This page is intended to give new contributors an overview of Passit.
Passit is comprised of several Git repos, stored in our GitLab group. You can find more specific and complete documentation in each project, but here is a summary of the key repositories that make Passit work:
- passit-backend - Python/Django - This provides an API and basic storage services for user data. The backend does no crypto, except in unit tests. It does provide basic group access control list features. Even if we didn’t encrypt user data, the backend would provide a traditional server that ensures users are only allowed to create, edit, and view what they should have access to.
- passit-frontend - TypeScript, Angular, and ngrx/store (Redux) - This project is our user interface. It powers our web and browser extensions. It also serves as the basis of our mobile app by reusing bits of code such as smart containers, reducers, and actions.
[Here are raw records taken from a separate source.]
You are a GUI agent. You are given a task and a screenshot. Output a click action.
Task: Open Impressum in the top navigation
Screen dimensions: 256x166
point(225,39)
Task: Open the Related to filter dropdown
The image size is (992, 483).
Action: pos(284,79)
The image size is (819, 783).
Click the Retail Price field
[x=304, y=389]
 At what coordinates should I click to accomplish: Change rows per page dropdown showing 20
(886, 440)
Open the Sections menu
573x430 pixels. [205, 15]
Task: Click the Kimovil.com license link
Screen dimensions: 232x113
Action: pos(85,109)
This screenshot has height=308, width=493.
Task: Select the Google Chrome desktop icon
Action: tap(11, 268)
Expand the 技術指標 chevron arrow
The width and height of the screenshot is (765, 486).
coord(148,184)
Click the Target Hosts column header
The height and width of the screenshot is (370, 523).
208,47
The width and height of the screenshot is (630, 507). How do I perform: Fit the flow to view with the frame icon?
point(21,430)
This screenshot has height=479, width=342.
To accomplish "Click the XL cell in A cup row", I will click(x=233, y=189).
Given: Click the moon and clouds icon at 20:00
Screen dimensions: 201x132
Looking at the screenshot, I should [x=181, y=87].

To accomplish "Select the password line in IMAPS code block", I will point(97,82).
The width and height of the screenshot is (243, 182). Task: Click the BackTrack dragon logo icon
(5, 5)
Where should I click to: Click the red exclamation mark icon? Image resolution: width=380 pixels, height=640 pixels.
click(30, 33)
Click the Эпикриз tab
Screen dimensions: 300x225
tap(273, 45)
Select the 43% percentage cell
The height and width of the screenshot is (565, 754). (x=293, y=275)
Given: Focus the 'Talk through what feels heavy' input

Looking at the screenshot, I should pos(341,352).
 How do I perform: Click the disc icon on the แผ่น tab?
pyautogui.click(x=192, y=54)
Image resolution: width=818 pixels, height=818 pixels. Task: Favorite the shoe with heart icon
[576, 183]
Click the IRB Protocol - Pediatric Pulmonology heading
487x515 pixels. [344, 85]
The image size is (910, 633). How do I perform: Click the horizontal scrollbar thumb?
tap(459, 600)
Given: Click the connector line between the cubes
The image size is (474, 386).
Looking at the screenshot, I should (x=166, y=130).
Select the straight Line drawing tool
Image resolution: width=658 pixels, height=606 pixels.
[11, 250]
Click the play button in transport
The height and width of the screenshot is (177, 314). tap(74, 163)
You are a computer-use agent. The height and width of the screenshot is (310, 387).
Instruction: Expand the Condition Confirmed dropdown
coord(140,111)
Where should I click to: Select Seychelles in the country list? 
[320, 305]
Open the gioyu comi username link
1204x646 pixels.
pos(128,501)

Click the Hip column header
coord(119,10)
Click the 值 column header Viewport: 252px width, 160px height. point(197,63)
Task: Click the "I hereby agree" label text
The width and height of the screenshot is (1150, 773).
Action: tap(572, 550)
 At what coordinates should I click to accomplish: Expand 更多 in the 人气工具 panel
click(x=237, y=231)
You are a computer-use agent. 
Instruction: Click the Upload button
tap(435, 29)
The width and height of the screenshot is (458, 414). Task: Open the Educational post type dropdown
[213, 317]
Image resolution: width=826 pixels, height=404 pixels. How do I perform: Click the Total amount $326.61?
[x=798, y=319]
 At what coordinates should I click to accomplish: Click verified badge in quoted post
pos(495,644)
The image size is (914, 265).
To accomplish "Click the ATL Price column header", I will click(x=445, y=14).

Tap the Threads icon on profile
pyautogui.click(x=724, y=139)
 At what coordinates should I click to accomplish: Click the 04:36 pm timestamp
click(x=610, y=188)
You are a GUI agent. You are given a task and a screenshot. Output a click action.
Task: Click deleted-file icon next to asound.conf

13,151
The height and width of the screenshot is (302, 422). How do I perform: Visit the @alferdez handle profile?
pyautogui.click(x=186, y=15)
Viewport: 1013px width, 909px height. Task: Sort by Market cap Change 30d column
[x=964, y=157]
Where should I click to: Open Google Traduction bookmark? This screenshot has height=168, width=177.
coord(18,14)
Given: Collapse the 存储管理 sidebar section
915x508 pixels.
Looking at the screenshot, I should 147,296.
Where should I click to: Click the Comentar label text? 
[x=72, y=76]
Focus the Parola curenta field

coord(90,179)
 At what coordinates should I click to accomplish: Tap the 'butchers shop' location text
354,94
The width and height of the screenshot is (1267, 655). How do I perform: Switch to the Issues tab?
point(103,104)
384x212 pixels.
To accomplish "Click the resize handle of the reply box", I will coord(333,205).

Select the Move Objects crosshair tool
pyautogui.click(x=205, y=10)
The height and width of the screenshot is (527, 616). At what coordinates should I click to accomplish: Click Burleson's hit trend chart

- passit-sdk-js - TypeScript - This project abstracts the passit-backend API and crypto interaction. This is where Passit employs its end-to-end encryption strategy. It uses simple-asymmetric-js, a wrapper that lets us use libsodium.
- passit-mobile - NativeScript - This is our mobile app. It reuses code from passit-frontend. Think of it as providing “dumb components” that render native elements instead of HTML. It also features native-specific extensions not found on the Web.
We also have a diagram of our basic security model.
If you have a bug or feature request to report - you may report it gitlab project where the issue is found. If the issue involves multiple parts or you don’t know where it belongs - you may report it to the Passit meta repo.
Making a good bug report
Include steps to reproduce the issue, what you expected to happen, and what happened instead.
Making a good merge request
Passit has pretty good test coverage. When you make a change or fix a bug, you should add or modify a unit test to show how your change works. For example if you fixed a bug - the unit test should fail before your patch and pass after it.
What if I’m not a programmer?
If you want to work on Passit but nothing above sounds interesting or accessible to you, that’s okay! There are ways you could get involved:
Auditing/penetration testing is really great for us; the more we get, the more secure and reputable we will be.
We’d be interested in help with regards to UX design in particular. If you have a good sense of what makes a web app work well and you’re good at expressing those ideas through wireframing, we’d be interested in your help.
If you would like to be a public advocate for Passit, get in touch with us and we’ll see what we can work out.
If you’d like to help us test future releases, all you’d need is the ability to access the Internet and a willingness to meticulously work through a spreadsheet.